▶ WORK INSTRUCTIONS:
Repeat only what runs from the line with "Task: Click the 卡阿森的旺盛斗志 crest icon" through the last line of the data below, both included, keeping every word as it is and leaving out the pictures.

****************************************

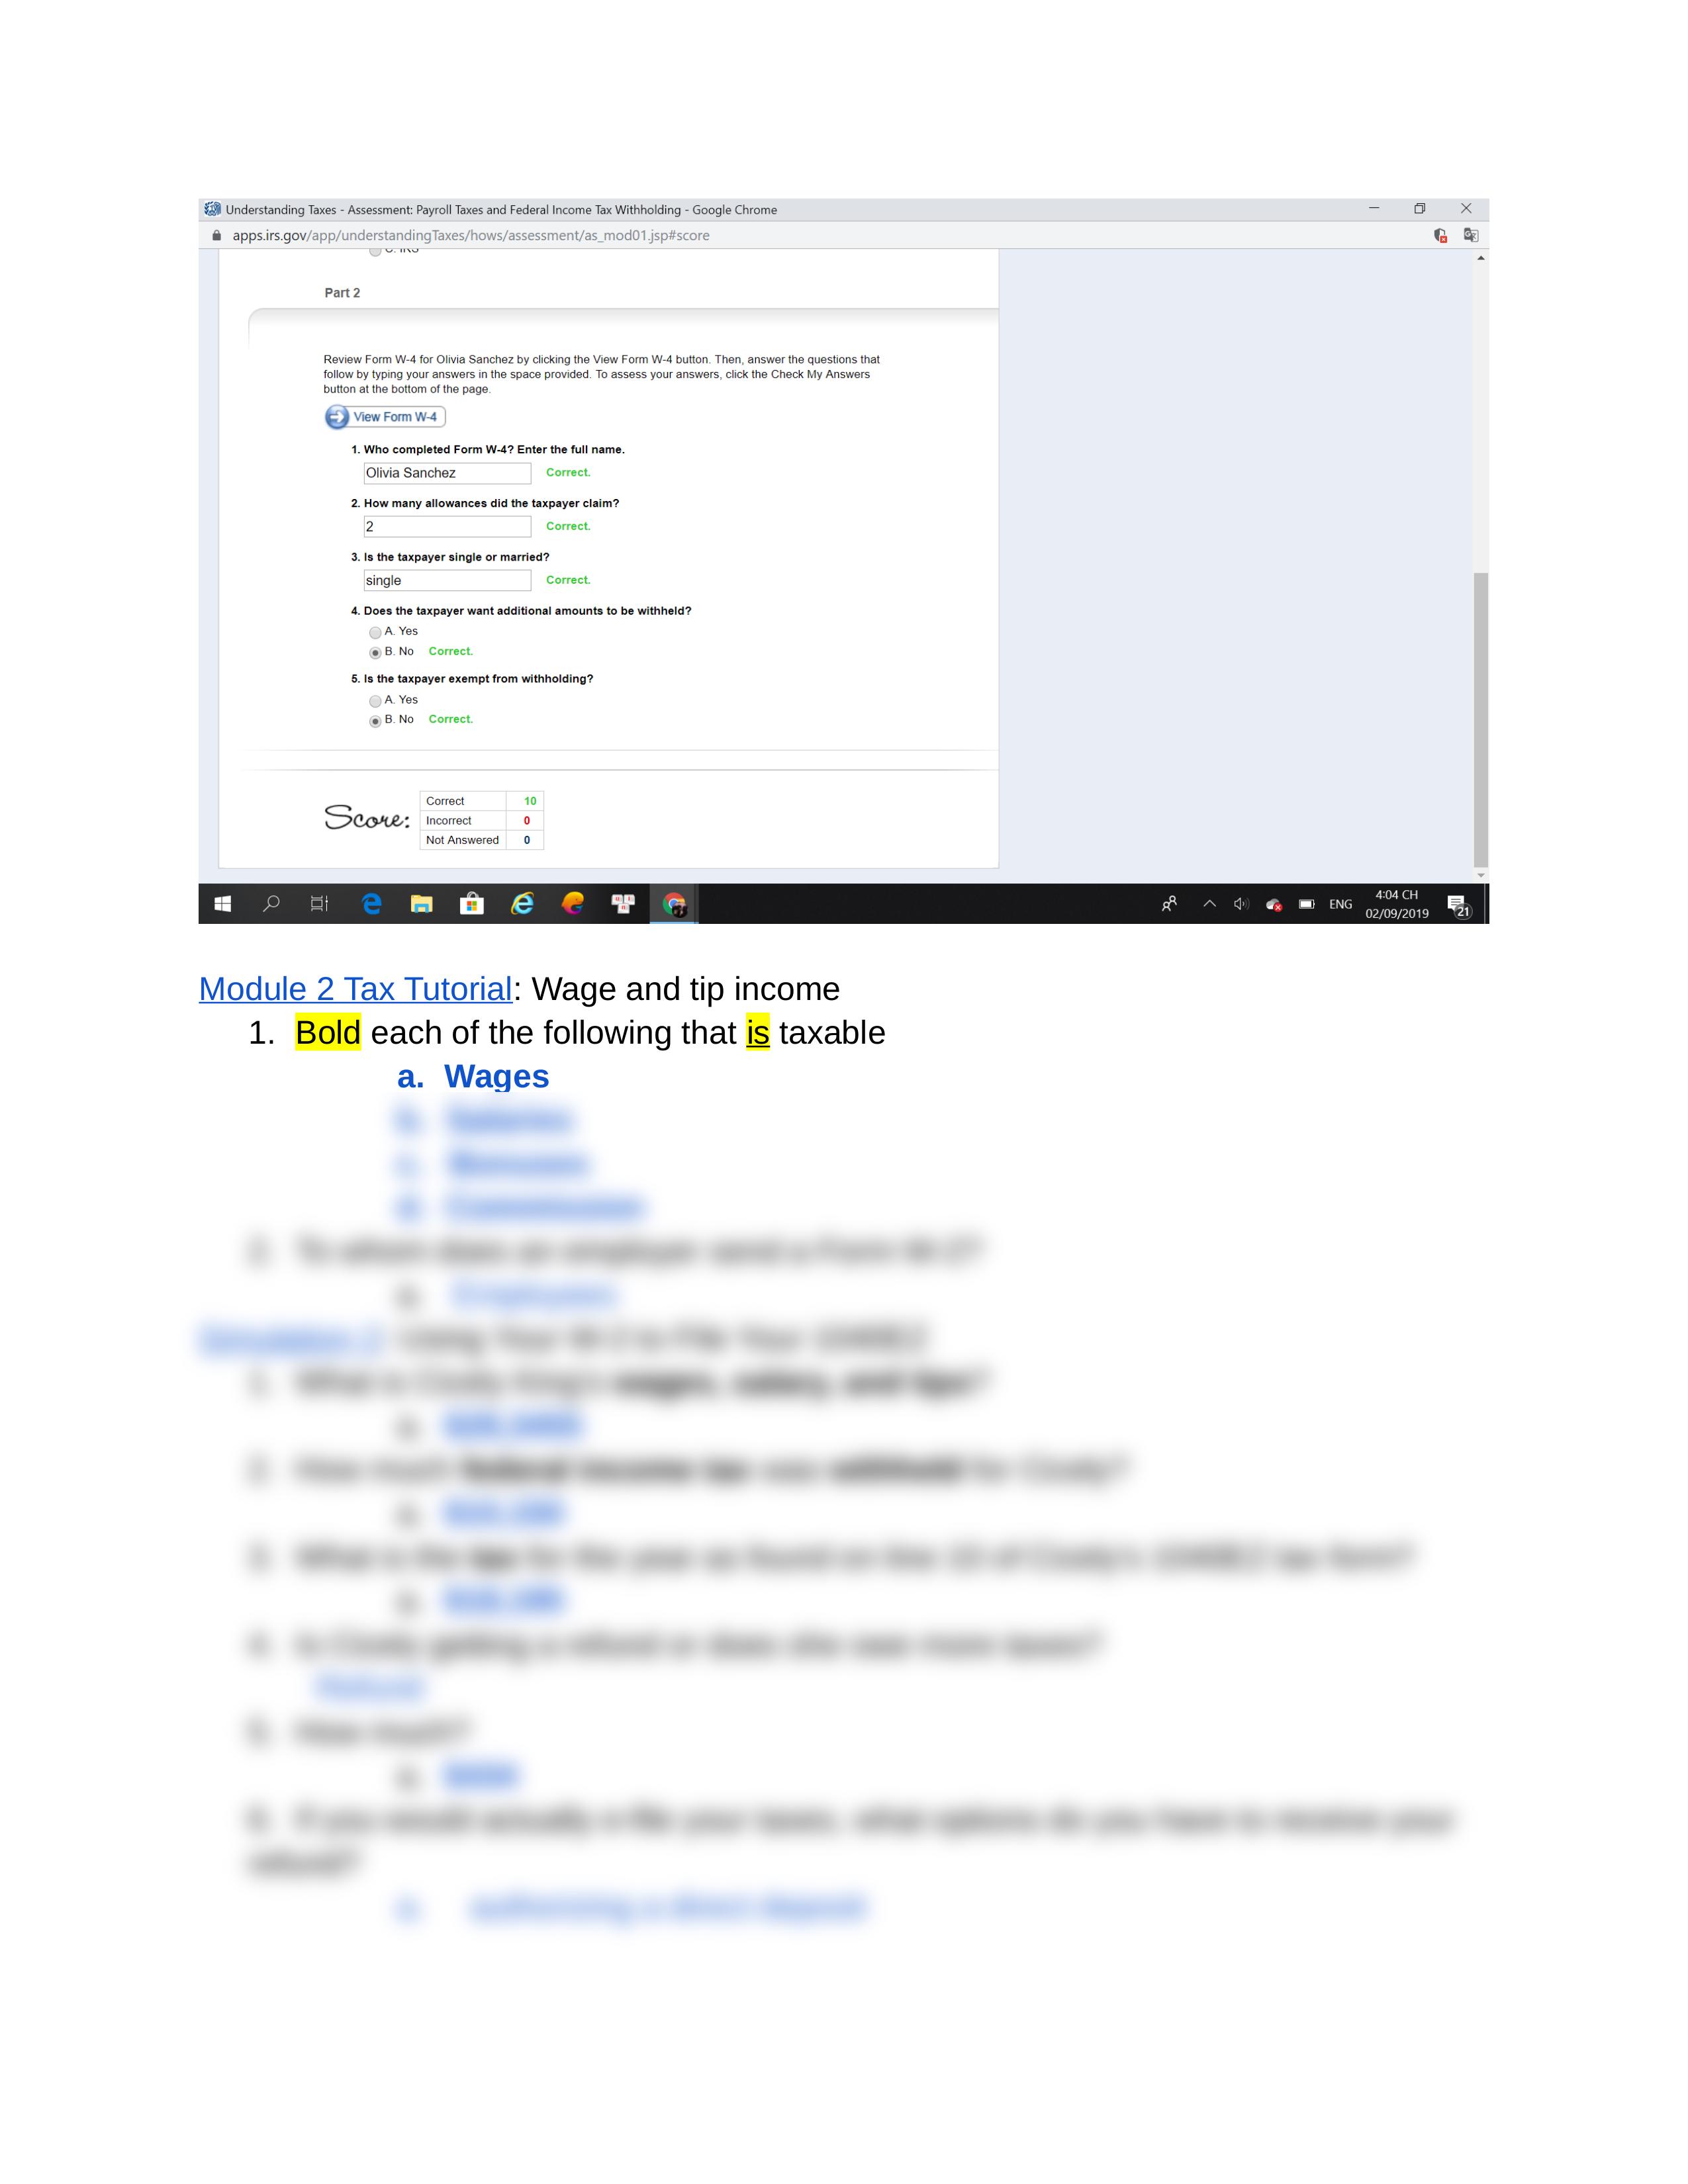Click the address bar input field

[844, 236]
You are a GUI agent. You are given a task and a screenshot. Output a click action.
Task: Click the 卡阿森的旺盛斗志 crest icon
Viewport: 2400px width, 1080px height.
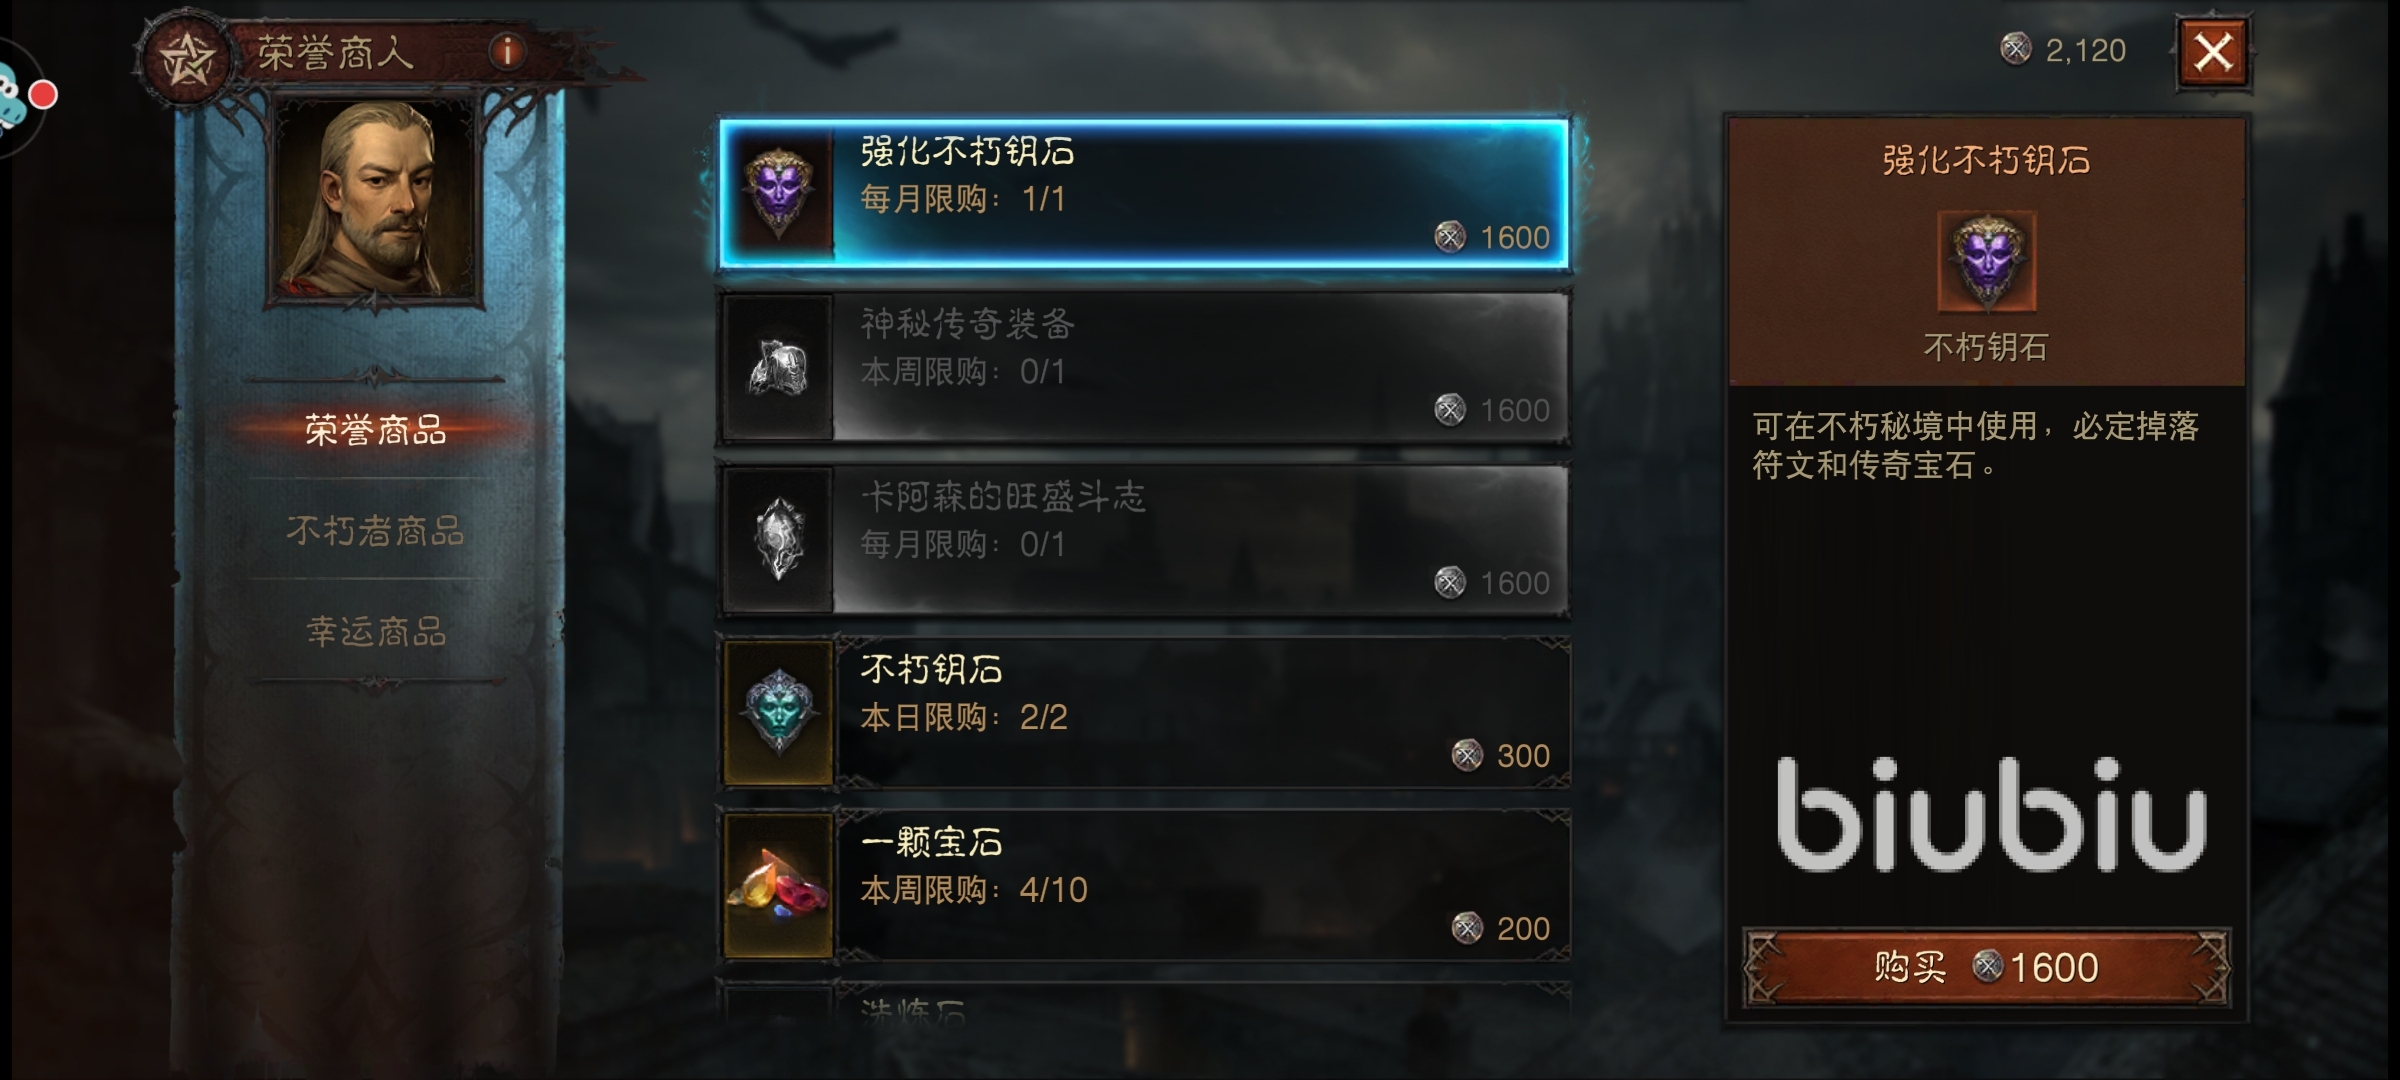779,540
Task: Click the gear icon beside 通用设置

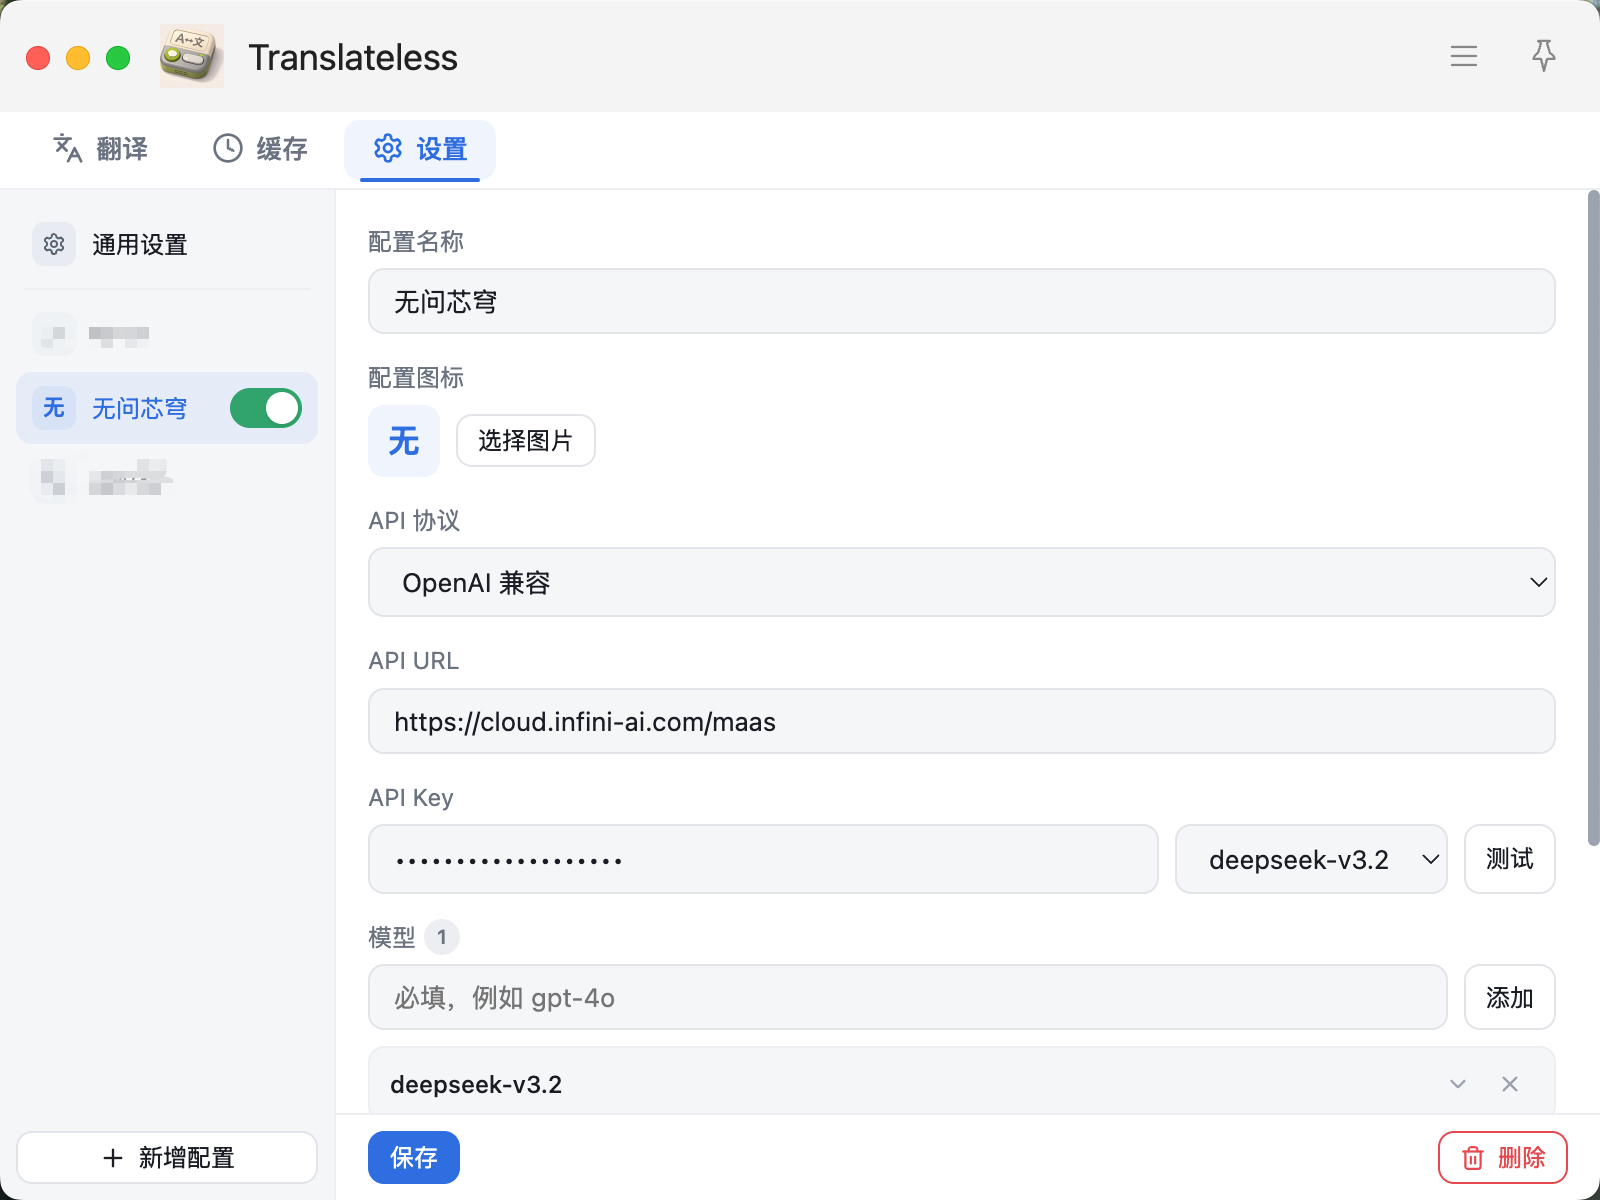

****************************************

▶ ANSWER TO THE PROBLEM:
Task: Click the 卡阿森的旺盛斗志 crest icon
Viewport: 2400px width, 1080px height.
779,540
Task: Click the gear icon beside 通用设置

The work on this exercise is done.